Simplecrawler has benefited enormously from the welcome contributions and assistance of many generous developers over the years, and contributions, ideas, and questions into all aspects of Simplecrawler's development are always welcome.
Before you file a PR or an issue though, please ensure your contribution adheres to these simple guidelines — it'll make life much easier for both you and the Simplecrawler project maintainers!
Occasionally, the Simplecrawler version in npm may lag the Github code, while we prepare for a release. To ensure you're not filing an issue for something we've already fixed, this is an important step.
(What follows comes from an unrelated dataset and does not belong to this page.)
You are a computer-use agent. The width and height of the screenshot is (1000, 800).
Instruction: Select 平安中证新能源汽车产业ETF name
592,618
If your code crawls a private website or some resource not available to us, or uses code to which we do not have access, it is likely that we will be unable to reproduce the issue you're experiencing, and therefore it will be difficult to help you.
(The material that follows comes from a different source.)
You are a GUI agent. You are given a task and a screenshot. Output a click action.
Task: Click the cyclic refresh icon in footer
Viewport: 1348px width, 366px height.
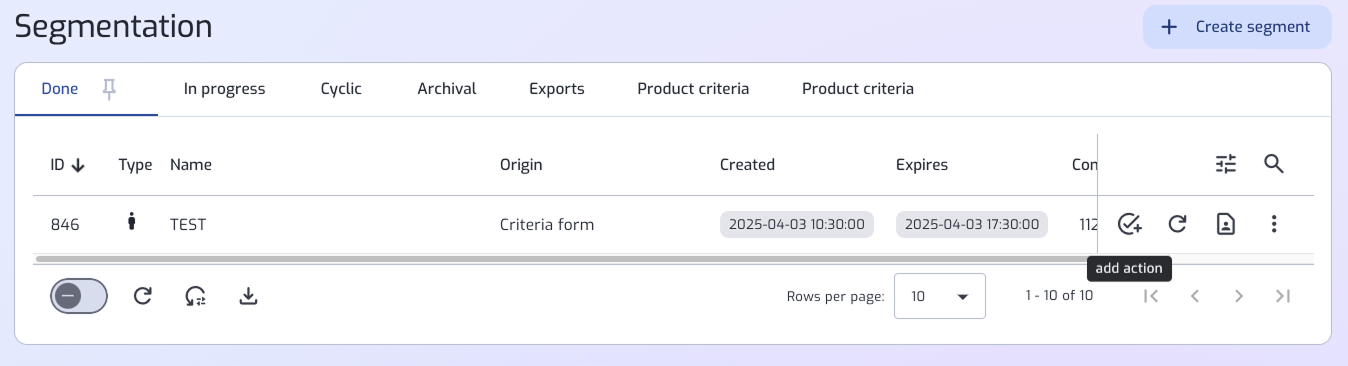196,296
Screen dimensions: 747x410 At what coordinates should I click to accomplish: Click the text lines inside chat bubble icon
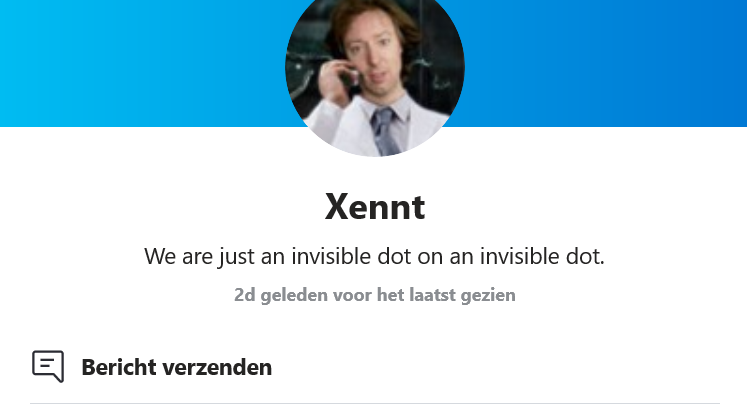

Take the problem you're experiencing and remove as much extraneous code as possible, until you've reduced it to the minimum kernel of code which still exhibits the problem.
So we can understand your problem more easily, ensure your issue description clearly answers the following questions:
- What happens? What have you observed?
- What do you expect to happen? What should happen?
- What are the clear steps for reproducing the problem? If you're unsure about how you reproduced the problem, we can help — but please post your code and the event output you received from the crawler. Guidelines for retrieving event output from the crawler can be found in the FAQ.
Answering these questions will make your issue much easier to understand, and to reproduce. Or, if you're having trouble understanding how to use the crawler — it will help us to point you in the right direction!
To ensure the standard of code in Simplecrawler remains high, (or gets better!) all pull requests are required to meet a certain level of code and git hygiene before being merged.
Double check the existing open PRs to ensure somebody hasn't already filed a similar PR. If they have, perhaps you could contribute to theirs!
When committing code, ensure your commit messages are concise, readable, and roughly follow the following format:
[Area of Change]: 50-char message about what changed
[Any issues this change fixes, with the issue number referenced.]
First paragraph explaining the original problem or reason for this feature or
change. Max 80-characters wide.
Subsequent lines explaining the changes that have been made to the code.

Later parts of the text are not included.